What the exercise asks:
From the line containing "The image size" through the last line of the listing, output each line exactly as it stands. Omit pictures.

Data section:
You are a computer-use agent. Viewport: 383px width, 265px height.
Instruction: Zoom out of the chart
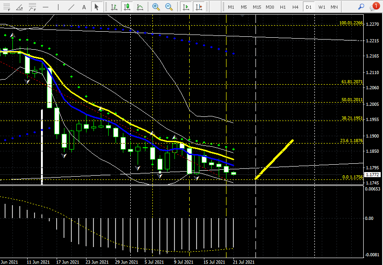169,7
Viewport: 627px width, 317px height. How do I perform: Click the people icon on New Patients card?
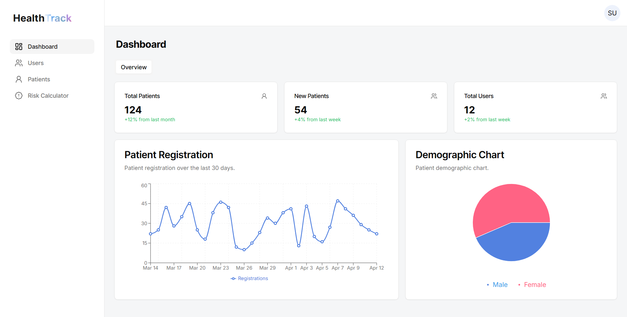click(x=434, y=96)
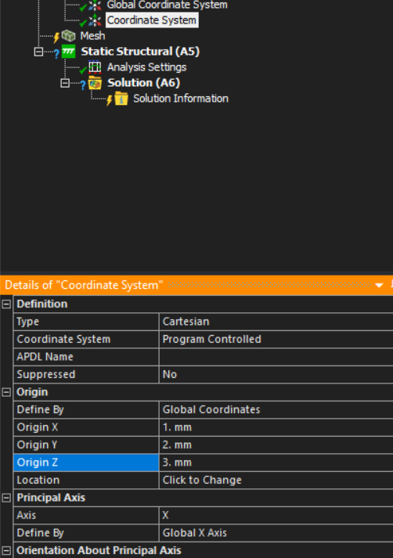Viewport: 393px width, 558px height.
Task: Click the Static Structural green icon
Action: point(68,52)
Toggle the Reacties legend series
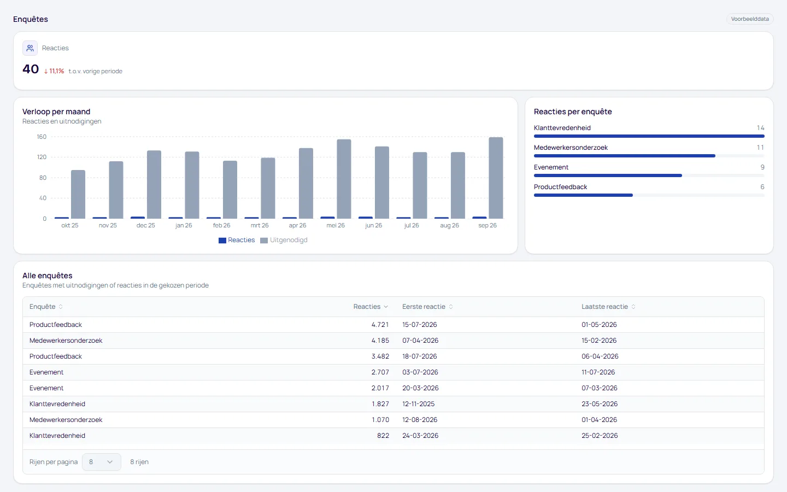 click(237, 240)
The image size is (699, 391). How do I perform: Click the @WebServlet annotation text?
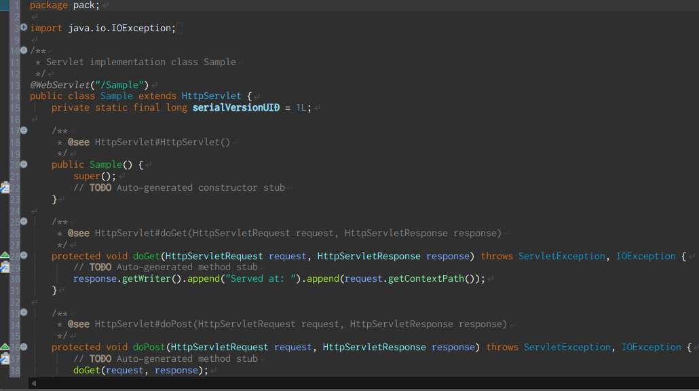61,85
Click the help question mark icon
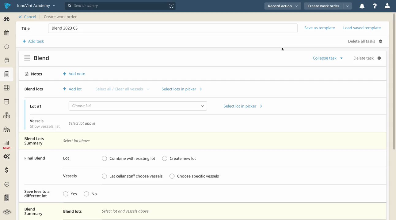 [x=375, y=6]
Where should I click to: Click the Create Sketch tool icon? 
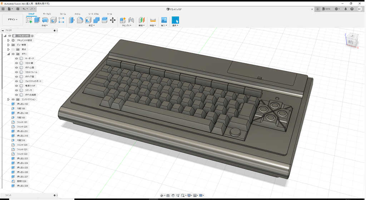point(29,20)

Solution for this exercise:
The image size is (699, 391). How do I perform: Click the @WebServlet annotation text?
61,85
Click the help question mark icon
 [x=375, y=6]
Where should I click to: Click the Create Sketch tool icon? 
point(29,20)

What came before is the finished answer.